* **Excerpt**

◆ ◆ ◆

Figure 4—figure supplement 1. Generation of puromycin-sensitive hTERT-RPE1 cells by CRISPR/Cas9.

(a) hTERT-RPE1 cells were originally immortalized with pGRN145, a plasmid expressing both human telomerase (hTERT) and puromycin N-acetyltransferase (PAC) from Streptomyces alboniger, a 199 aa enzyme that confers puromycin resistance (top). Three single guide RNAs were selected in the region encoding aa 25–62 of PAC (bottom). A pool of these gRNAs was then used for CRISPR/Cas9-mediated knockout of PAC gene in hTERT-RPE1 cells. (b) Phase contrast images of WT and PAC-KO hTERT-RPE1 cells right before (0 hr) or after treatment for 60 hr with 2 µg/ml puromycin. This treatment was sufficient to completely kill PAC-KO cells but did not noticeably affect WT cells. (c) Dose-response curves showing percentage confluence of WT or PAC-KO cells after 60 hr treatment with the indicated puromycin doses. Approximate IC50 values are 18 µg/ml for WT and 0.6 µg/ml for PAC-KO cells, a 30-fold difference.

Figure 4—figure supplement 2. Generation of INPP5E-KO hTERT-RPE1 cells by CRISPR/Cas9.

◆ ◆ ◆

* **Data section**

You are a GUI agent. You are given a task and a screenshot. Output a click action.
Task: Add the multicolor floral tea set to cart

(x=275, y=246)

◆ ◆ ◆

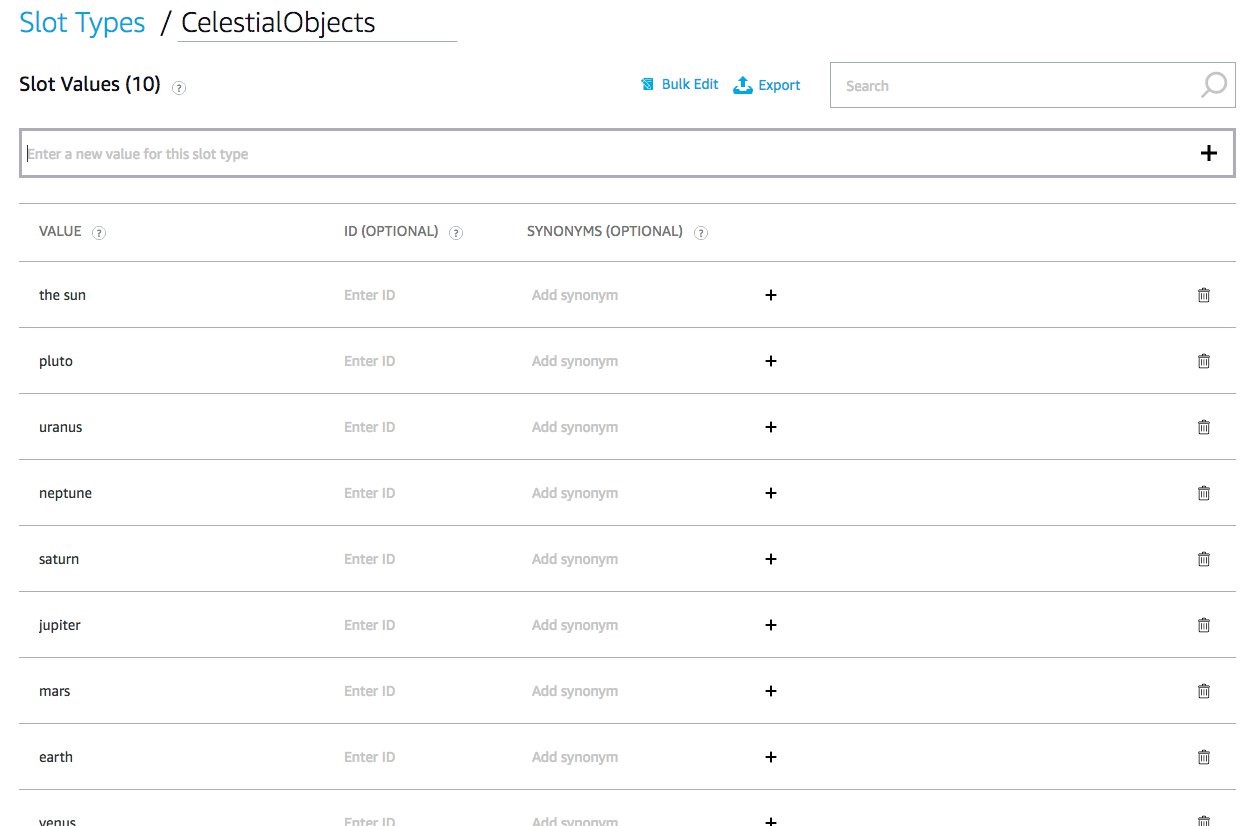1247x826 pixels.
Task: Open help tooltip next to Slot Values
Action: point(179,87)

◆ ◆ ◆

* **Task statement**
Please translate this sentence from the excerpt on puromycin-sensitive cells at the top of the page into Spanish: "This treatment was sufficient to completely kill PAC-KO cells but did not noticeably affect WT cells."

* **Task response**
Este tratamiento fue suficiente para matar por completo las células PAC-KO, pero no afectó de forma apreciable a las células WT.